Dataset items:
- - -
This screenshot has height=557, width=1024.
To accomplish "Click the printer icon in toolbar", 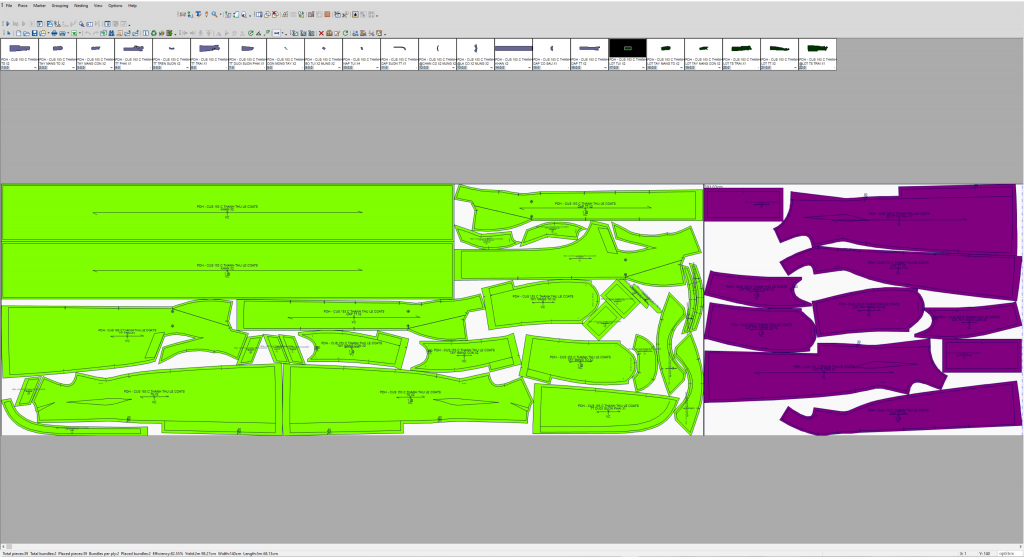I will click(x=54, y=33).
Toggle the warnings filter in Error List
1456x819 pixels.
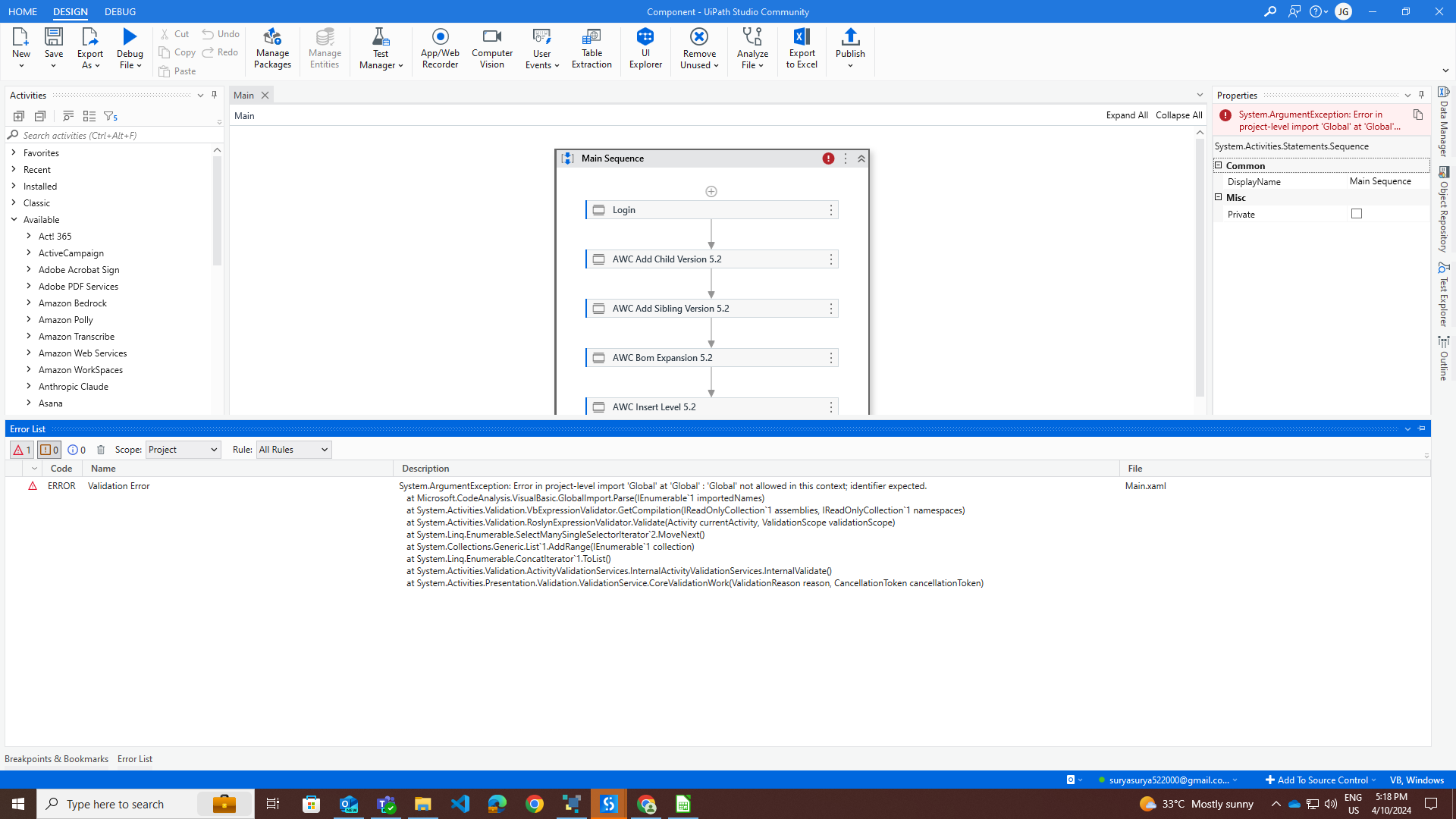[x=49, y=450]
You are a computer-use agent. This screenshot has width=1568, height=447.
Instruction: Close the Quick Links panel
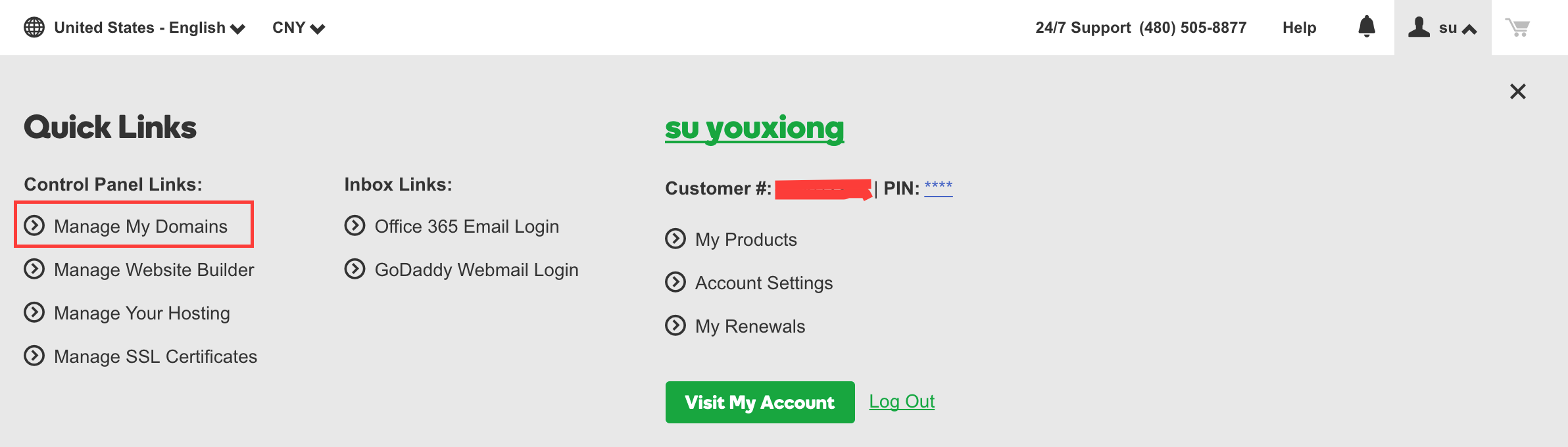1518,91
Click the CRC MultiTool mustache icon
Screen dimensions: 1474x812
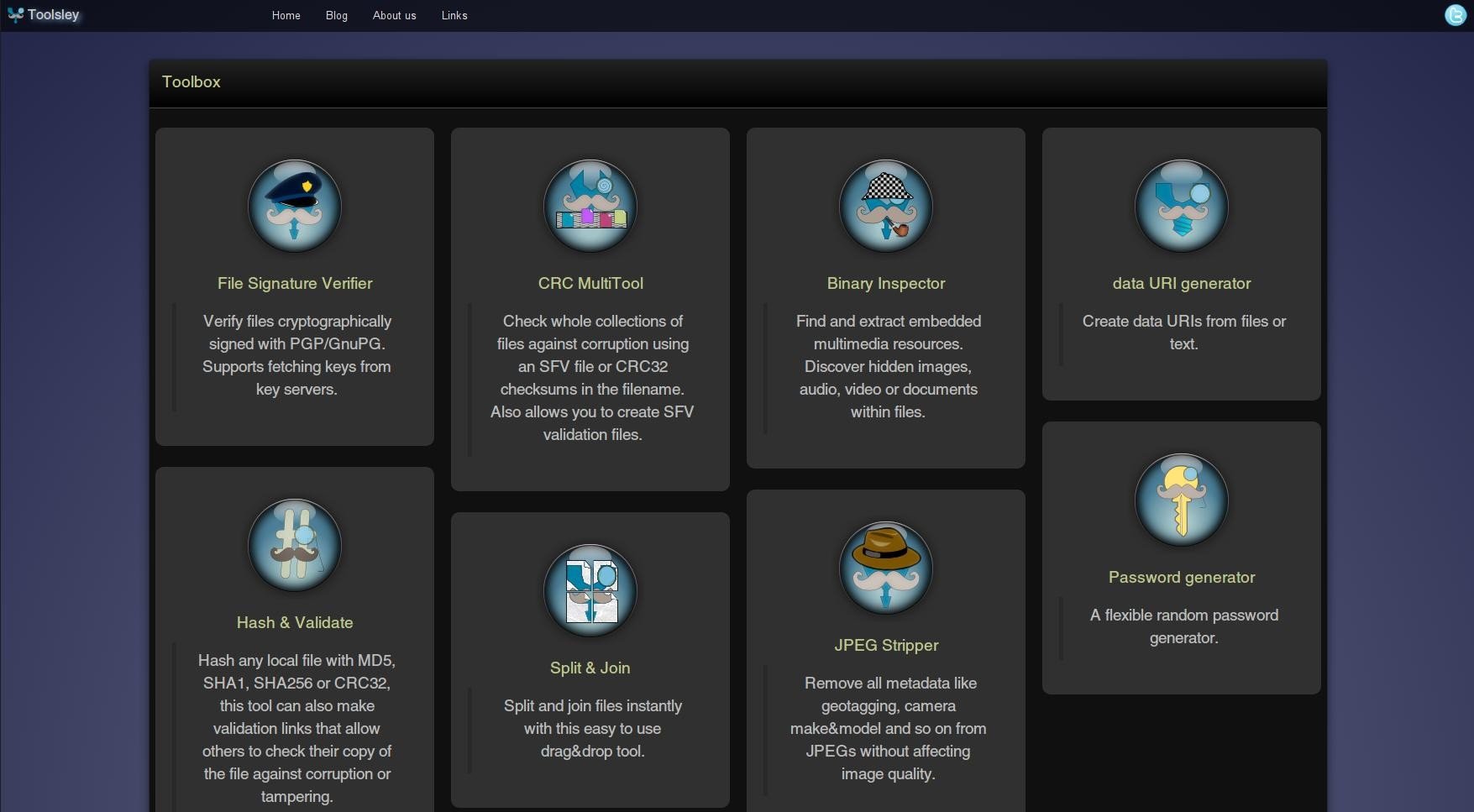[x=590, y=206]
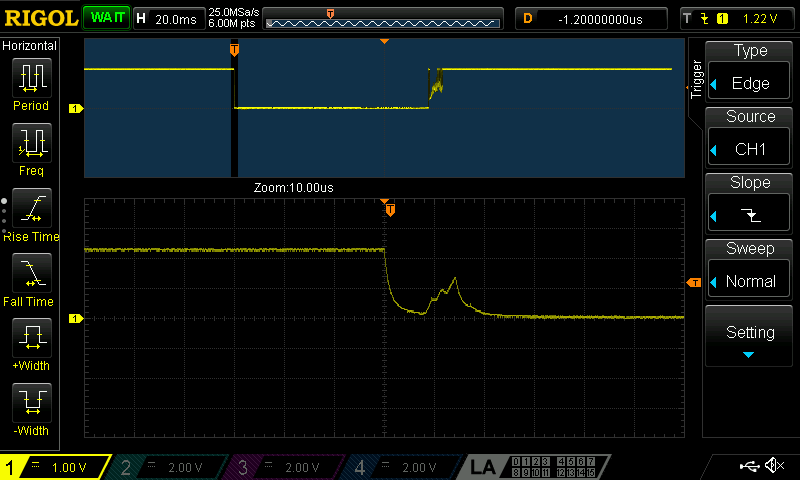
Task: Click the USB connection icon
Action: pos(748,466)
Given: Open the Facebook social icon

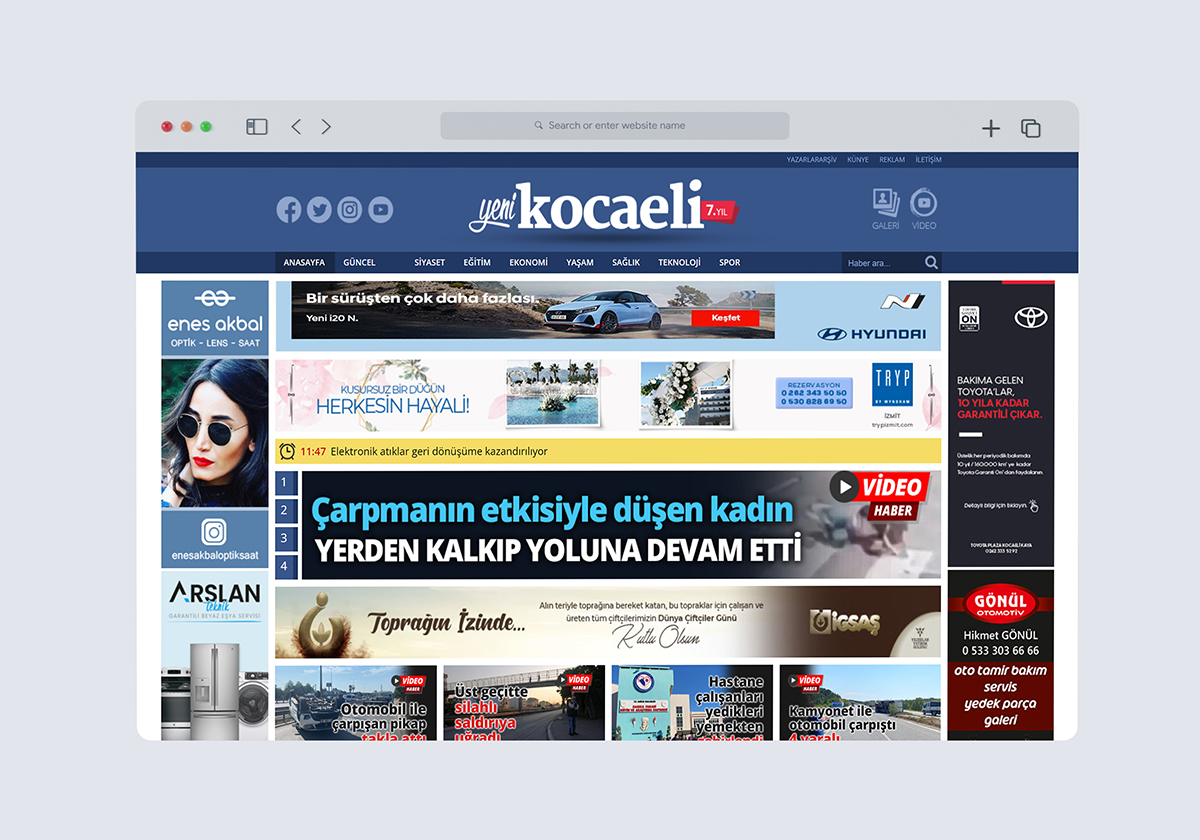Looking at the screenshot, I should point(289,210).
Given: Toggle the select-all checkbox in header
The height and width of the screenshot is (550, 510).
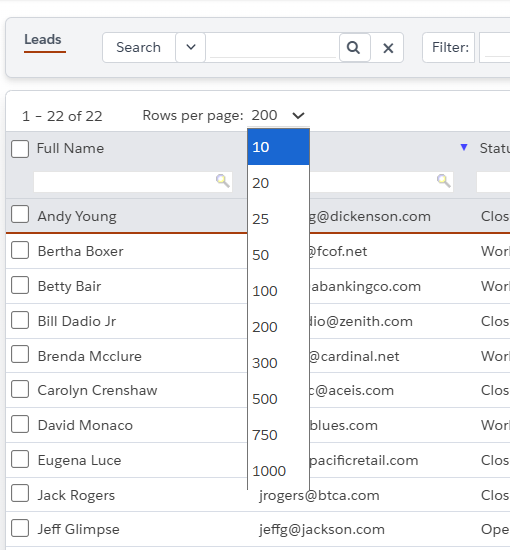Looking at the screenshot, I should [20, 148].
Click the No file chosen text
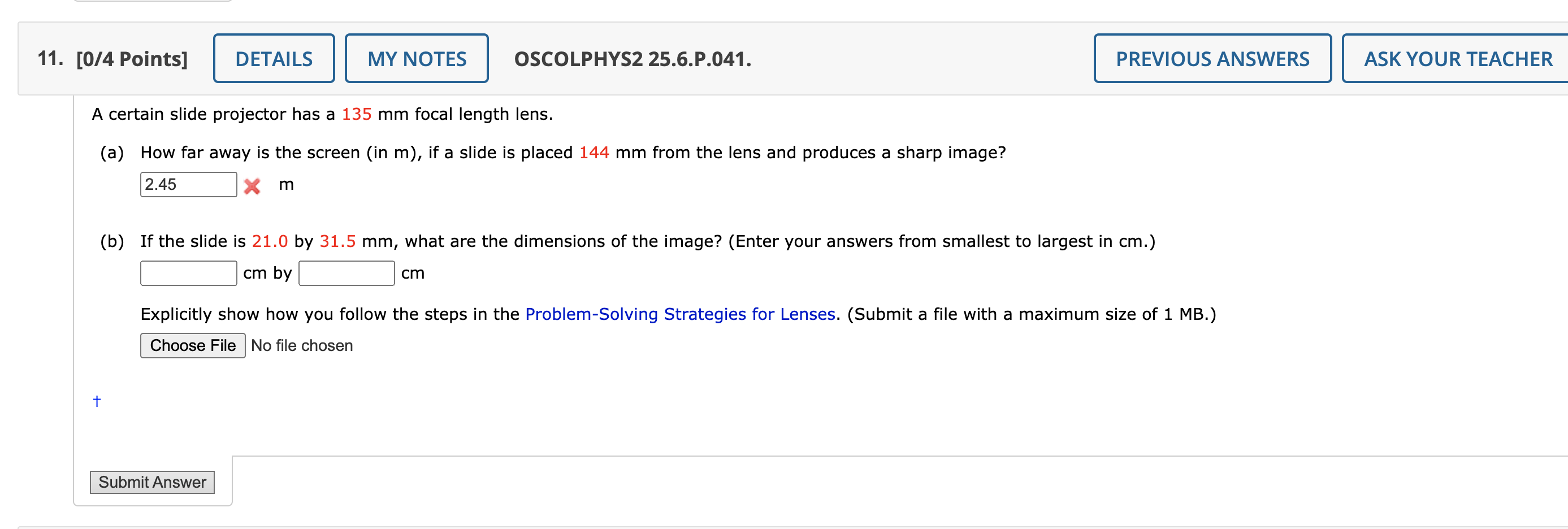The height and width of the screenshot is (529, 1568). click(x=301, y=345)
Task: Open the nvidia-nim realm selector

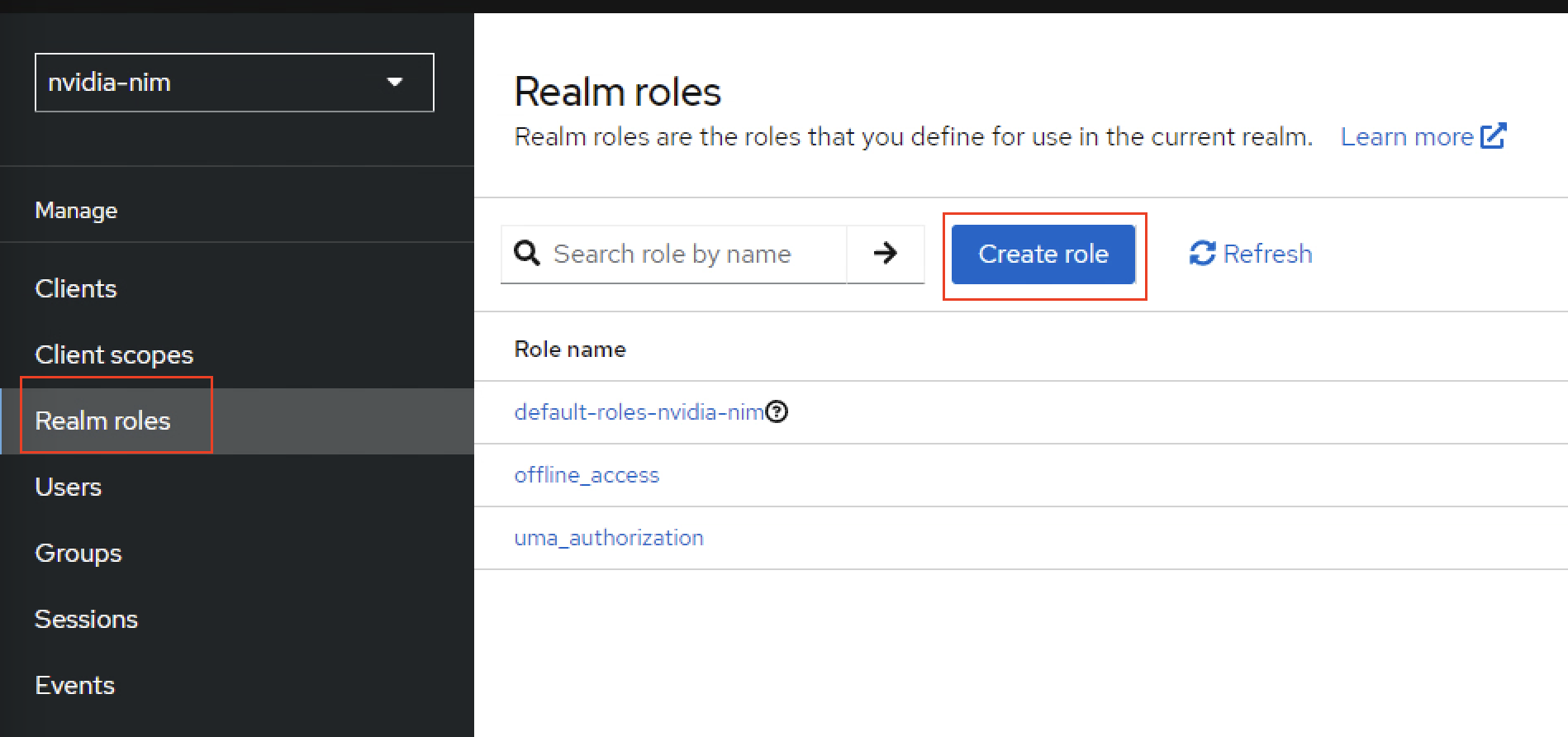Action: [234, 83]
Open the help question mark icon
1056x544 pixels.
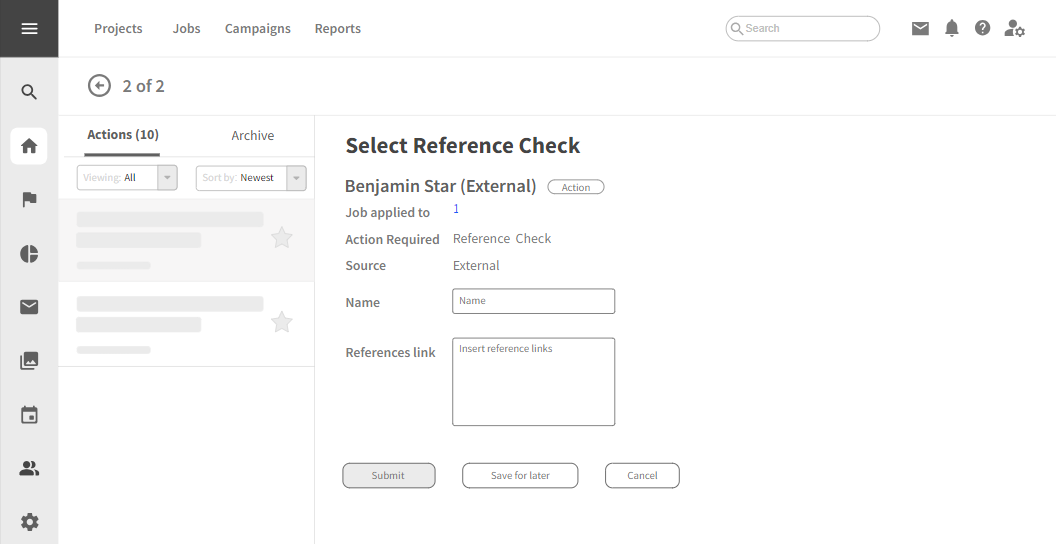click(x=983, y=28)
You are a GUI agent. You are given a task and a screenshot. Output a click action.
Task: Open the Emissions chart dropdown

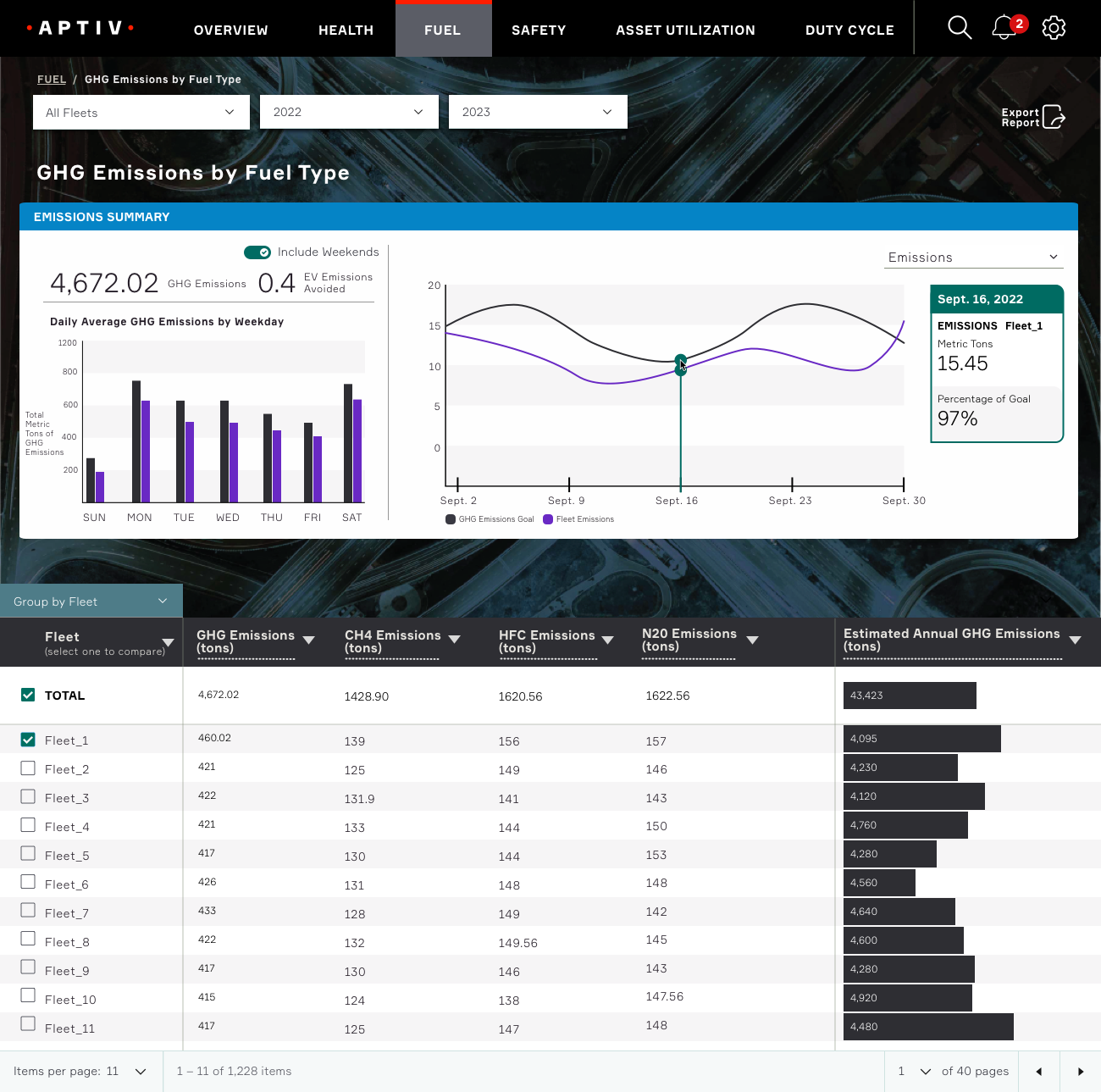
- - -
EXERCISE OBJECTIVE:
Revise the entries from the line holding "You are a GUI" through the end of the entries, inclusive, by replacing "Emissions" with "Revenue" and leaving everything else unchanged. Omit the pictures from your answer.

THE REPLY:
You are a GUI agent. You are given a task and a screenshot. Output a click action.
Task: Open the Revenue chart dropdown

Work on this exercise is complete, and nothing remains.